§ DIRECTIONS:
- 1) In the post on intellectual property, who wrote the series of posts on copyright, and what position had he held?
- 2) Summarize the post on intellectual property in two sentences.
- 3) Rewrite the part of the post on intellectual property that opens with "Instead, among the" and closes with "Association, Rich Haridy.", using "fights" in place of "battles".

++++ PASSAGE

In the Industrial Age, the fight between labor and the owners of industry (“capital”) was the overarching political issue. As we move away from an industrial economy to one based on knowledge that debate is likely to diminish.
Instead, among the big battles to be fought in this century, will be about intellectual property — who controls it, who gets paid for it, how much they get paid, who owns it and whether ideas can properly be considered property in the same way we consider land to be property.
I’ve written about this before, but a recent story about the settlement of a suit by Star Trek was settled recently, as reported in the NY Times, brought this to mind, especially as I came across an interesting series of posts that provide some new perspectives.
These were written at the end of last year and the beginning of this year by the former chair of the Australian Film Critics Association, Rich Haridy.
His aim was to “examine how 21st century digital technology has given artists a set of tools that have dismantled traditional definitions of originality and is challenging the notions of copyright that came to dominate much of the 20th century.”
Here’s a quick, broad-brush summary of his argument for a more modern and fairer copyright system:
- Not just in today’s digital world of remixes, but going back to Shakespeare and Bach and even before that, creative works have always been derivative from previous works. They clearly have originality, but no work is even close to being 100% original.
- The tightening of copyright laws has undermined the original goal of copyrights — to encourage creativity and the spread of knowledge.
- This reflects the failure of policy makers and the courts to understand the nature of creativity. This is getting worse in our digital world.

++++++++
++++ INFORMATION PROVIDED

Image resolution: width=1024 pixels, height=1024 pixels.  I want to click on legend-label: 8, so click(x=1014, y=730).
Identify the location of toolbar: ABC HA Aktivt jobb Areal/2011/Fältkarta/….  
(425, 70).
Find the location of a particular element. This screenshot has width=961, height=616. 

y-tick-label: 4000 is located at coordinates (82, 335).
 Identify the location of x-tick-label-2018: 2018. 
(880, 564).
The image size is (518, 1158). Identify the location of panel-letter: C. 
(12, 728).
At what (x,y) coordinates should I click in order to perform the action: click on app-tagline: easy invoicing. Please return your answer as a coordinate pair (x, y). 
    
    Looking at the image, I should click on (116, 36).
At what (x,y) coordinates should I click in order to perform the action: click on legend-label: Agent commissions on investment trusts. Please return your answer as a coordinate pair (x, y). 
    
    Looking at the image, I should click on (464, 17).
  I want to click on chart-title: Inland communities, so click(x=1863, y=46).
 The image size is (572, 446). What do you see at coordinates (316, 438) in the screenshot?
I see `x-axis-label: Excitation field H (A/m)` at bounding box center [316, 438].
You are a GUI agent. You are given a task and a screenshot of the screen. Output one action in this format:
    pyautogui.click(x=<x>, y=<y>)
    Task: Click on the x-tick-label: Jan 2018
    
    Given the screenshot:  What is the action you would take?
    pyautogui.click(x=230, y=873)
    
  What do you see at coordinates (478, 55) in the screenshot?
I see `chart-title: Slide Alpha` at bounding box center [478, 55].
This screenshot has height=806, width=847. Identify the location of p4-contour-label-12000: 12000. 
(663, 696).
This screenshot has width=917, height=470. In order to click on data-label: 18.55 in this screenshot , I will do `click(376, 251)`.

++++++++

§ RESULTS:
- 1) Rich Haridy, the former chair of the Australian Film Critics Association, wrote them.

- 2) As the economy moves from industry to knowledge, the old fight between labor and capital is likely to fade, and battles over intellectual property will become among the big ones of this century. The post points to Rich Haridy's argument that creative works have always drawn on earlier ones, and that tighter copyright laws have undermined copyright's original aim of encouraging creativity and the spread of knowledge.

- 3)
Instead, among the big fights to be fought in this century, will be about intellectual property — who controls it, who gets paid for it, how much they get paid, who owns it and whether ideas can properly be considered property in the same way we consider land to be property.
I’ve written about this before, but a recent story about the settlement of a suit by Star Trek was settled recently, as reported in the NY Times, brought this to mind, especially as I came across an interesting series of posts that provide some new perspectives.
These were written at the end of last year and the beginning of this year by the former chair of the Australian Film Critics Association, Rich Haridy.